There is so little of scholarly merit in this book that it demands a turn from its contents to the issue of its having made it to print. Evidently, precedence was placed on the rapid cobbling together of a manuscript that could be rushed to press without having to undergo editing or copyediting, for this book displays little evidence of even minimal attention to matters of language usage, the soundness of arguments, the general structure and thesis of the book, or concern for prospective readers. Upon encountering the note at the end of this monograph listing five other books the author published between 2018 and 2021 (one by Palgrave Macmillan, one by Routledge, and three by Brill), the weary and wary reader may be disinclined to purchase them or consider them as scholarly resources or teaching resources.

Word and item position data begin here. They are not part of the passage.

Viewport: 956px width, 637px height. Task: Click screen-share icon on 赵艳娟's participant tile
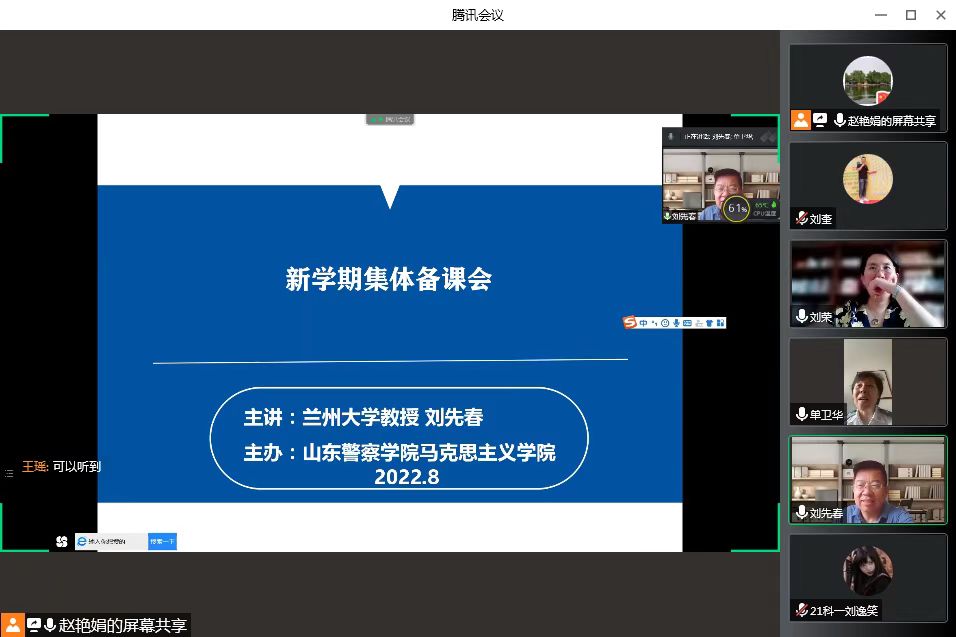(820, 120)
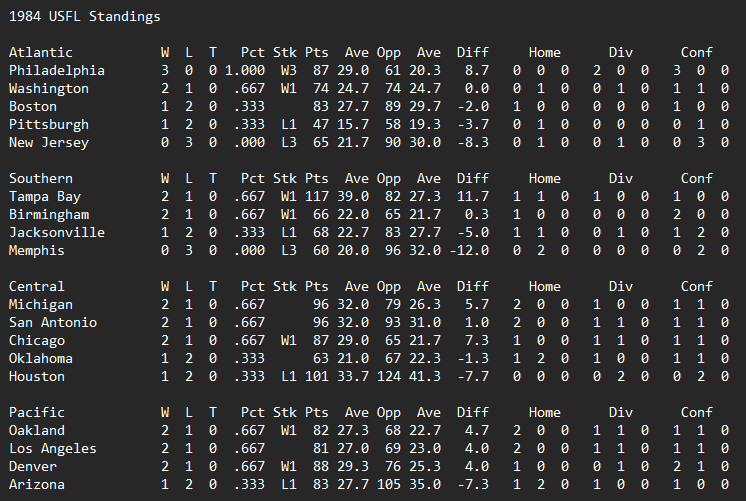746x501 pixels.
Task: Click the Los Angeles team name
Action: coord(52,448)
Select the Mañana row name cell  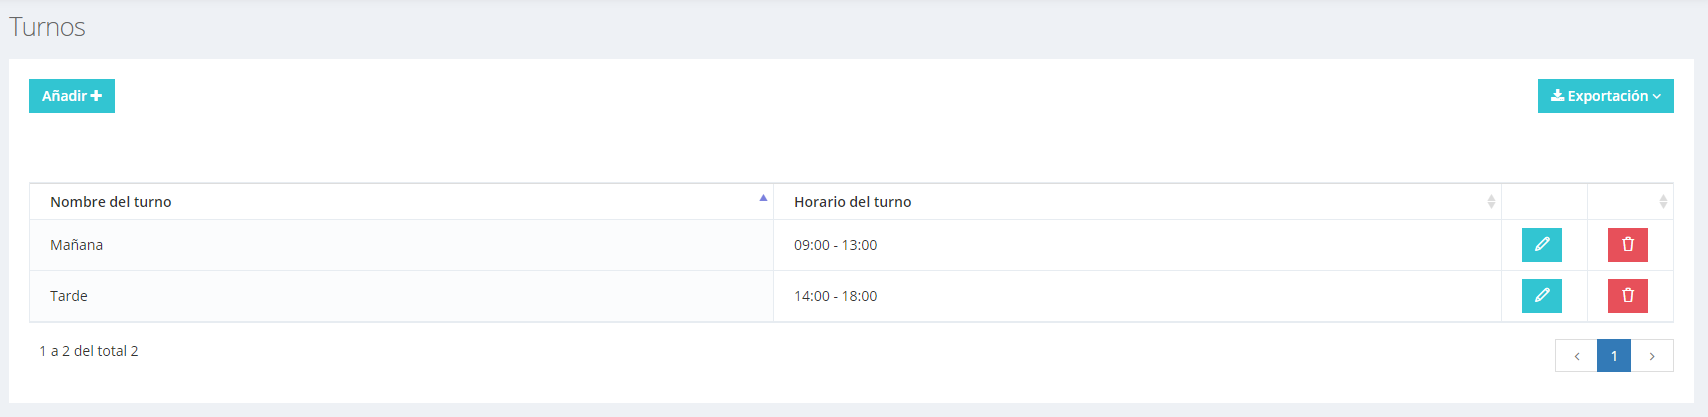click(401, 245)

Full disclosure: This reviewer has not read any of these books and cannot comment on their quality. Nor can I claim knowledge of what sort of review and production processes are routinely used at Lexington Books, but it is all too obvious that the publisher has failed to follow the most basic standards of quality control for Subjectivity and Realism in Modern Chinese Fiction: Hu Feng and Lu Ling.
Wang’s book is not a glaring exception, unfortunately. It is, rather, a symptom of a growing and conspicuous problem in academic publishing. As they become bigger and bigger players in the field, large commercial academic publishers—often owned by still larger entities—cut corners in their manuscript review, copyediting, and other stages in the production process. Consequently, the quality of their publications suffers, the volume under review being but an extreme example.
As far as Wang’s book is concerned, any gatekeeper at any juncture in the review and production processes who had performed his/her duty even perfunctorily could have easily detected the manuscript’s egregious problems and sent it back for major revisions or rejected it for publication altogether. To prevent debasement of scholarship in the field of modern Chinese literature, gatekeepers in the field and in academic publishing should carry out their tasks responsibly.